Industrial and transportation stocks led the declines within the Dow Jones Industrial Average, as higher oil prices raised concerns about operating costs and weakening demand. Airlines and logistics companies were among the hardest hit as fuel prices surged.

Consumer-facing companies also struggled. Shares of Nike, Home Depot, and McDonald’s fell as investors worried that a slowing labor market could weaken consumer spending.

Meanwhile, industrial giants such as Caterpillar and Boeing also declined, reflecting concerns that global growth could soften if energy prices remain elevated.

Technology stocks were relatively more resilient but still ended the week lower, with companies like Apple and Microsoft slipping alongside the broader market.

ETFs to Watch if Investors Buy the Dip

Market pullbacks often prompt investors to look for entry points. For investors in the Gulf region, several GCC-listed ETFs provide exposure to U.S. equities, allowing investors to gain access to global markets while trading locally.

One example is the Chimera S&P US Shariah ETF, which tracks a Shariah-compliant index of large U.S. companies. The fund provides diversified exposure to major sectors of the U.S. economy while adhering to Islamic investment principles.

Investors seeking higher growth exposure may also look at the Chimera S&P US Tec

h Shariah ETF, which focuses on technology-driven companies from the U.S. market. The ETF offers access to the sector that has been a key driver of global equity returns over the past decade.

Another option is the Albilad US Tech ETF, listed on the Saudi exchange, which provides GCC investors with targeted exposure to leading U.S. technology firms through a locally traded fund.

For regional investors looking to buy the dip during periods of market volatility, these ETFs offer a way to gain diversified exposure to U.S. equities without needing to trade directly on U.S. exchanges.

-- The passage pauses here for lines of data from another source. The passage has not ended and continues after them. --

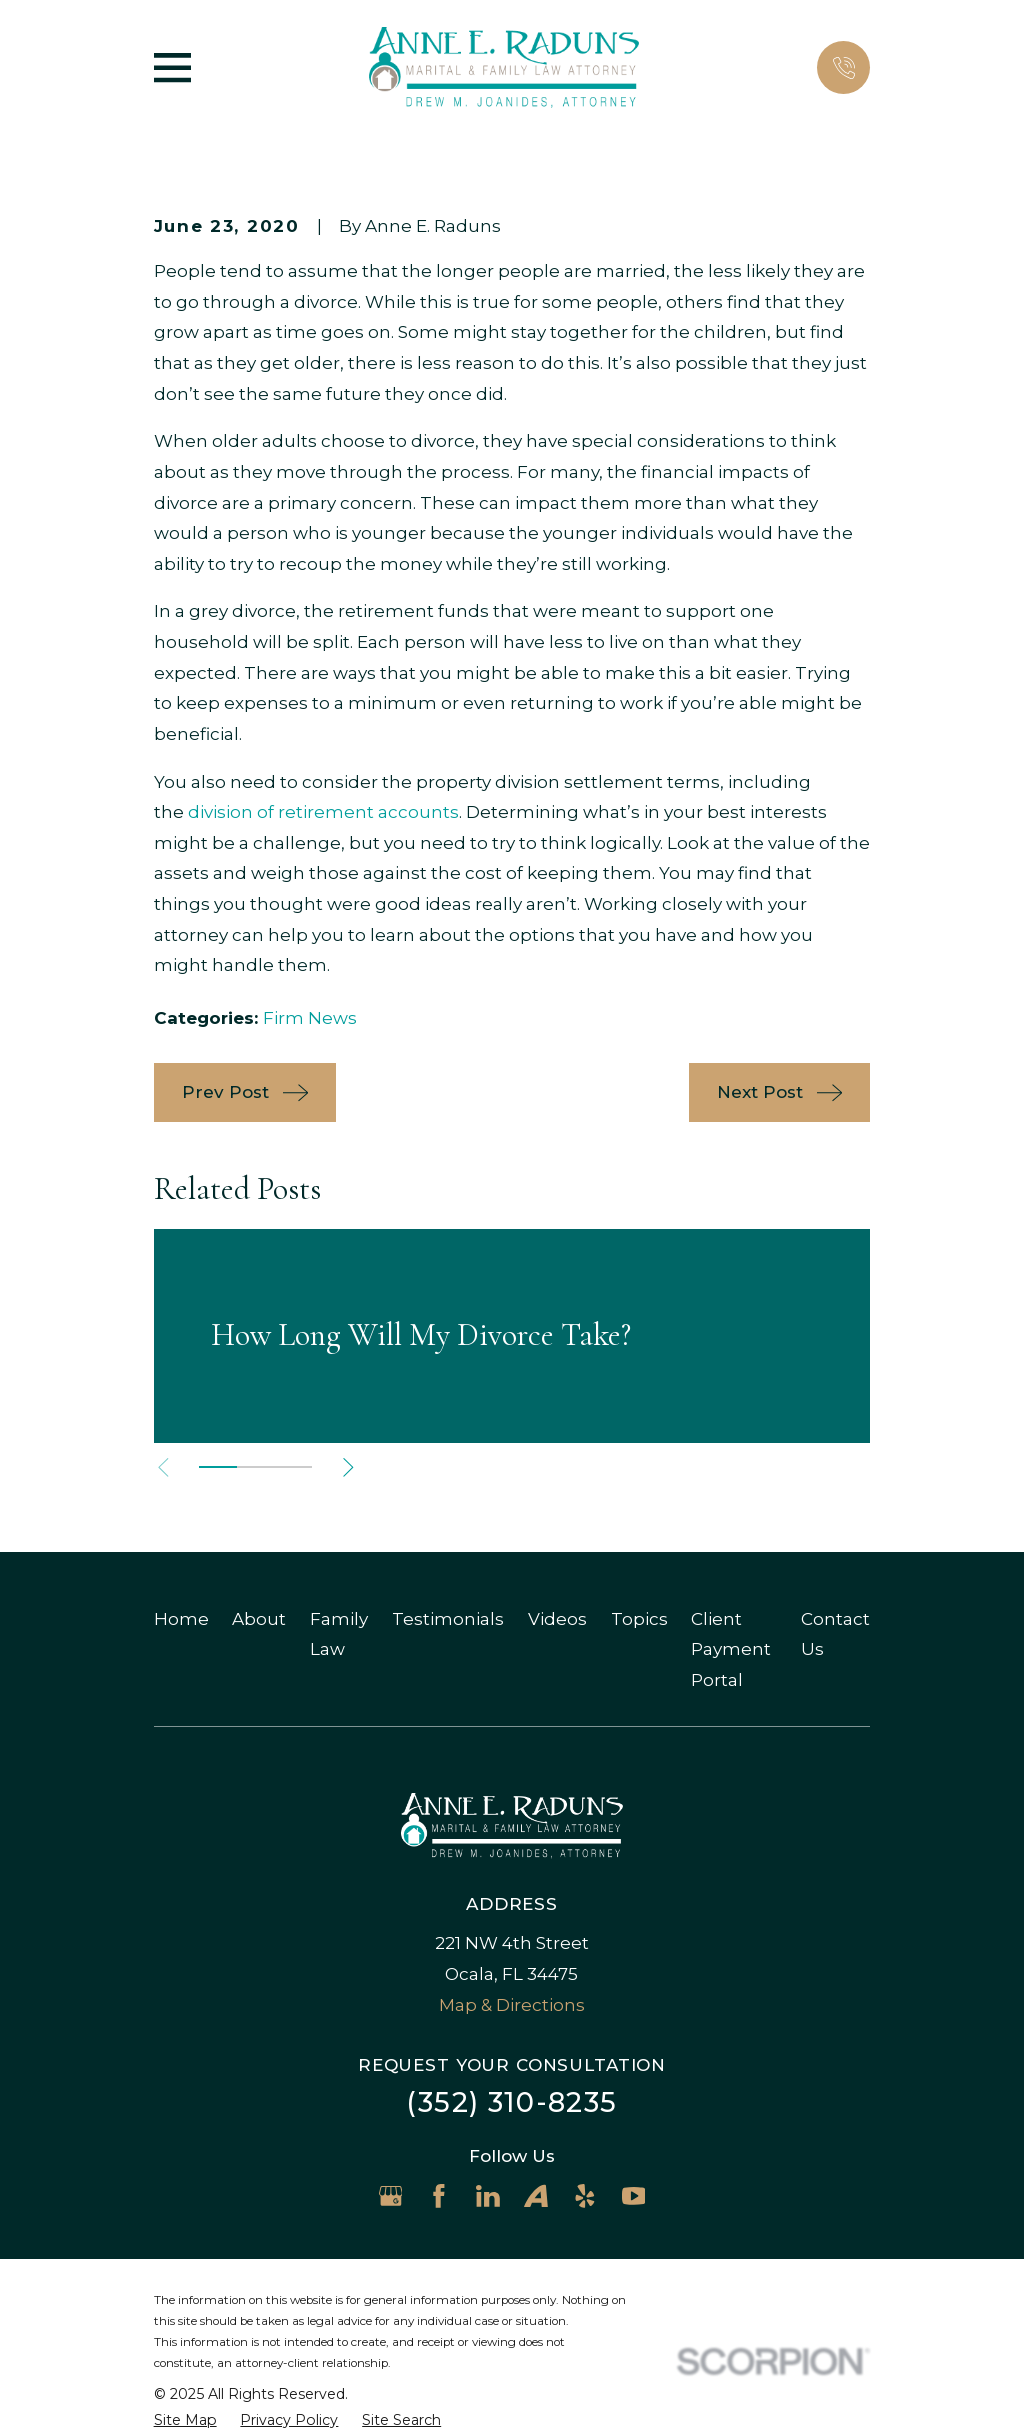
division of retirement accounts (323, 812)
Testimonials (448, 1619)
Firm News (310, 1018)
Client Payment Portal (731, 1649)
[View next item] (348, 1467)
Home (181, 1619)
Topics (639, 1619)
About (259, 1619)
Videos (557, 1619)
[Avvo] (536, 2196)
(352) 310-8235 (511, 2102)
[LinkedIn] (488, 2196)
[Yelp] (585, 2196)
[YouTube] (634, 2196)
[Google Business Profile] (391, 2196)
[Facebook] (439, 2196)
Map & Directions (512, 2005)
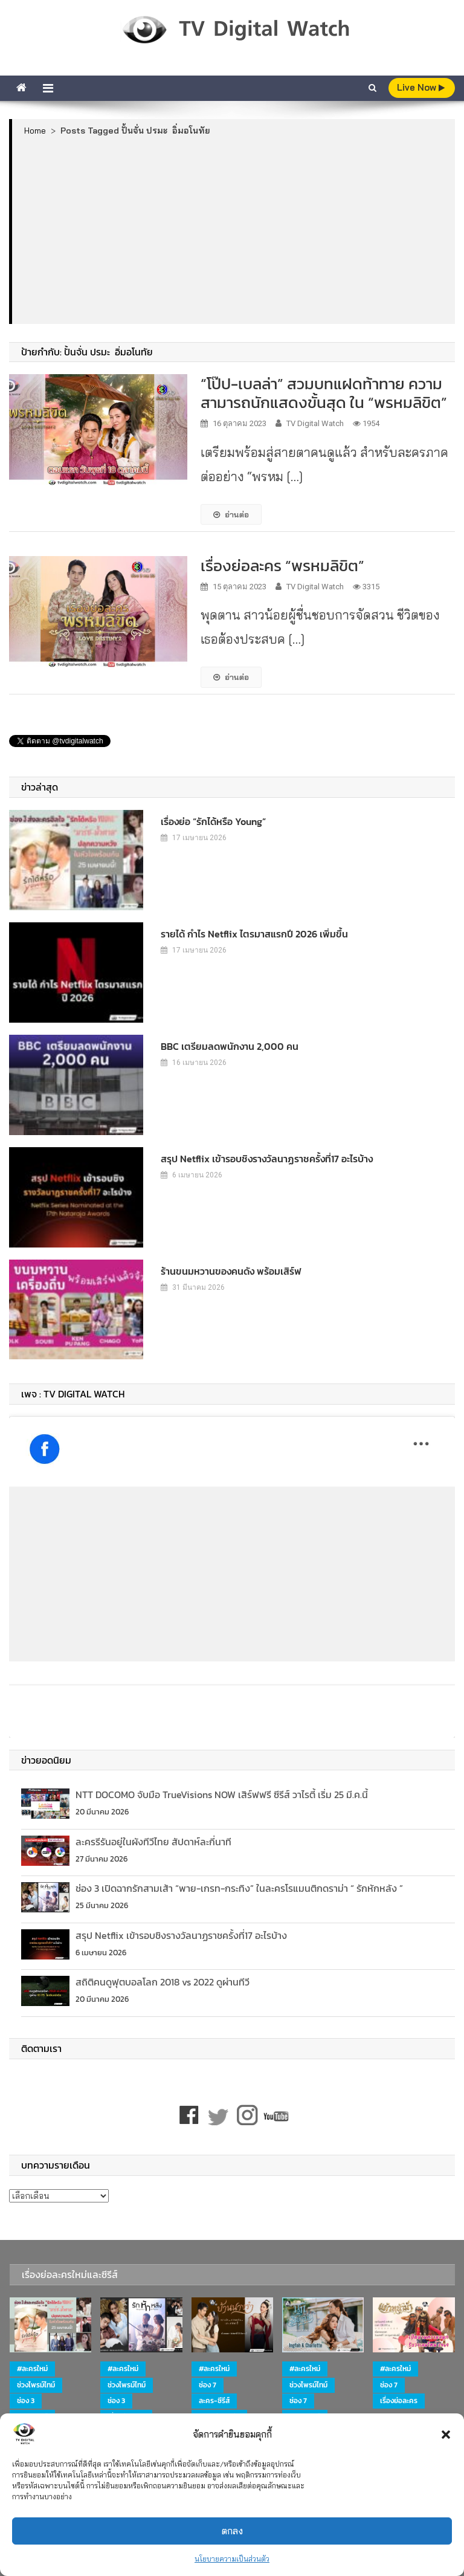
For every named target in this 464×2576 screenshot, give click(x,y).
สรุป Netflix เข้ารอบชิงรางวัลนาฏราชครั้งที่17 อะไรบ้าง (267, 1158)
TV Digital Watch (315, 423)
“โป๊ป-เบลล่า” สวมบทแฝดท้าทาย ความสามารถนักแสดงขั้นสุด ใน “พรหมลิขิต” (324, 393)
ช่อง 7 (207, 2385)
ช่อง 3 (25, 2400)
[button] (446, 2435)
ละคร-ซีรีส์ (214, 2400)
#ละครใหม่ (32, 2368)
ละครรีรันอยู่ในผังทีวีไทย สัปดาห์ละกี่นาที (153, 1841)
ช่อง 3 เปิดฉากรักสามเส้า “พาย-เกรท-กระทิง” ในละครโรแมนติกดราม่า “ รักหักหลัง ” (239, 1888)
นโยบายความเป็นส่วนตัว (232, 2558)
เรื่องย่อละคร (398, 2400)
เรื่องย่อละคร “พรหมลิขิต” (282, 565)
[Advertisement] (234, 229)
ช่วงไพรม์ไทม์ (36, 2385)
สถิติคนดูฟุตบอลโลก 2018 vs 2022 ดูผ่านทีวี (163, 1982)
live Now (421, 87)
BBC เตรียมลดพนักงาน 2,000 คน (229, 1046)
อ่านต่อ (231, 514)
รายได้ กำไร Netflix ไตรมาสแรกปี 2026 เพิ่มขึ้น (254, 933)
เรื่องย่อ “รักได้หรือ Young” (213, 821)
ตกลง (232, 2531)
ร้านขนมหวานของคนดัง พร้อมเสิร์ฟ (231, 1271)
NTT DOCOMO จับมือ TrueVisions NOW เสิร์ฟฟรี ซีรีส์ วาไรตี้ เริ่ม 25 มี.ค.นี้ (222, 1794)
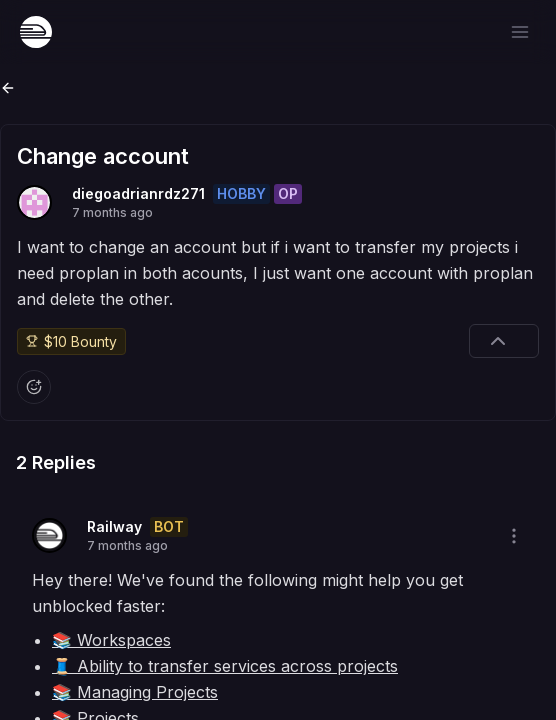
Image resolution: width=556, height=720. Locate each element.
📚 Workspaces (111, 640)
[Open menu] (520, 32)
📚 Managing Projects (135, 692)
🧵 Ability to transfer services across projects (225, 666)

A Difficult Road Ahead for Markets

For now, markets remain caught between two powerful forces: rising geopolitical risk driving energy prices higher and signs of a slowing U.S. economy.

If the conflict in the Middle East continues to disrupt energy markets while economic data weakens, investors may face an environment reminiscent of past stagflationary episodes, yet one of the most challenging scenarios for both policymakers and financial markets.

As a result, volatility across global equities, commodities, and ETFs may remain elevated in the weeks ahead.